Chanel Haute Couture Spring Summer 2014 Paris
The elegant Chanel couture set conjured up a retro 1930s nightclub vibe this season. Its cool pearl grey bench seating, glass and chrome finishings and graphic striped walls looking as if it they had been transported directly from the golden era of the Stork Club. And that any minute Jean Harlow in a liquid silk gown and fur stole would show up on the arm of Clark Gabel.
It was a sensation that was reinforced when the stage slowly revolved into view. However, instead of Cab Calloway it was the shaggy French pop star Sébastien Tellier, and his orchestra that sat front and center, framed by two giant crescent shaped Art Deco staircases.
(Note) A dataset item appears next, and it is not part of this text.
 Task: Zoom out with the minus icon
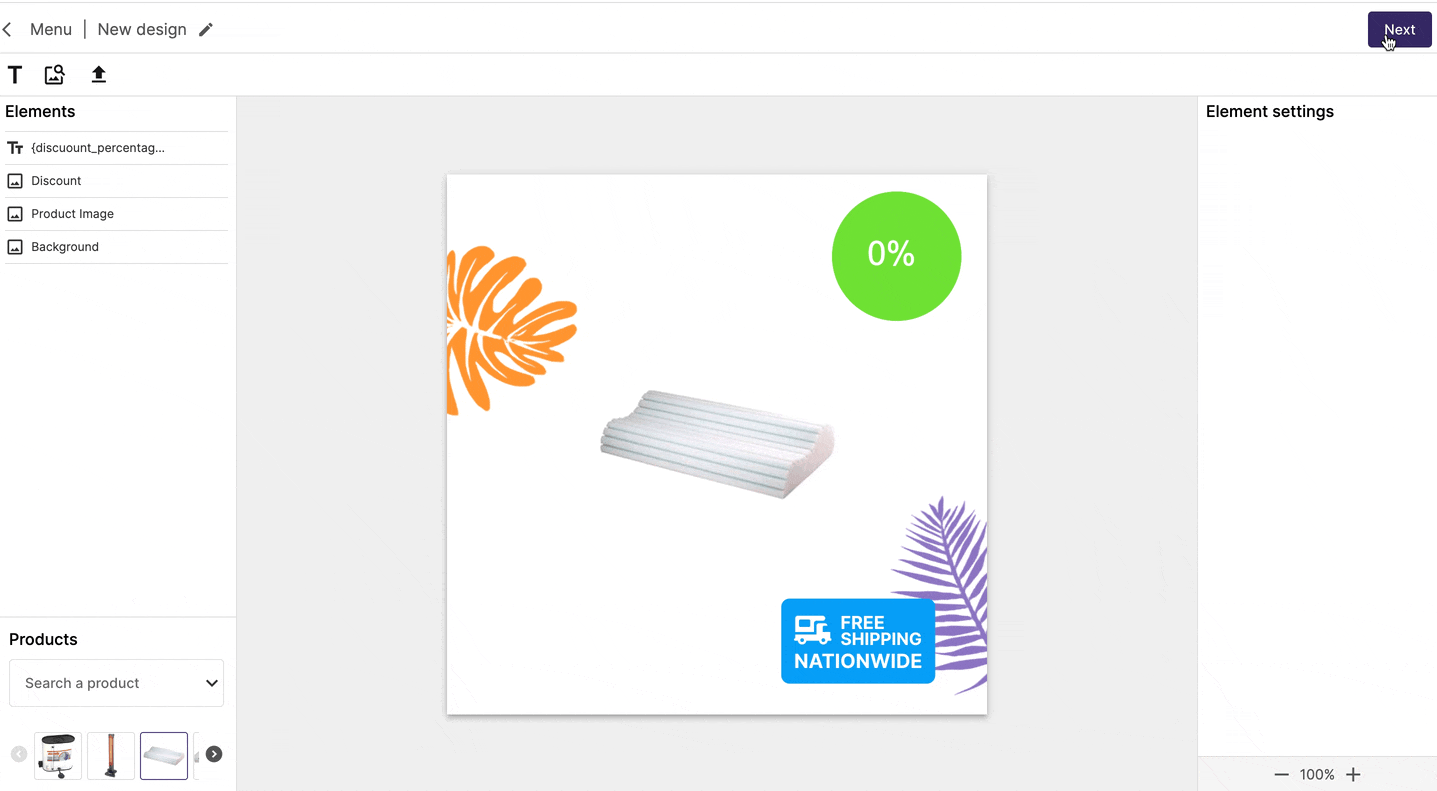pos(1281,775)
Then in a heartbeat, when the first model began her decent down the stairs, the story of this show changed dramatically.
Instead of moving slowly with poised grace in her one-of-a-kind couture dress the model bound quickly down to the ground with a vitality that could only be explained by one thing- her shoes.
Karl Lagerfield had given the ultimate urban accessory- sneakers- the couture treatment.
Models skipped, hopped and spun along the catwalk with an infectious joie de vivre that had a youthful freshness to it. Their techno tweed and lace trainers, sometimes shimmering with sequins or tricked out in pearls, serving them well as they pranced about in front of a delighted audience.
That freedom of movement was enhanced by Lagerfeld’s clever choice to keep a large portion of his luminescent pastel looks above the knee. His focus on a corseted midriff, its leitmotif hourglass shape accentuated by rounded crop sleeved tops and curvy short skirts, also smartly accented the athletic energy of the collection. And if the sporty message still hadn’t come across then some silver quilted knee and elbow pads and tweed fanny packs did the trick.
When the show moved into eveningwear Lagerfeld proved that just because this collection was sporty it didn’t mean that style and substance went out the window. The craftsmanship of the house’s haute couture artisans was easy to appreciate in the iridescent spun sugar column gowns that closed the lively presentation. Although, even Lagerfeld couldn’t sell the sneakers when worn with these sublime designs.
But the daywear was really the story of this show. And with Raf Simons at Dior also focusing on this sense of freedom, movement and lightness of being, there can no longer be any doubt that winds of change are blowing though haute couture.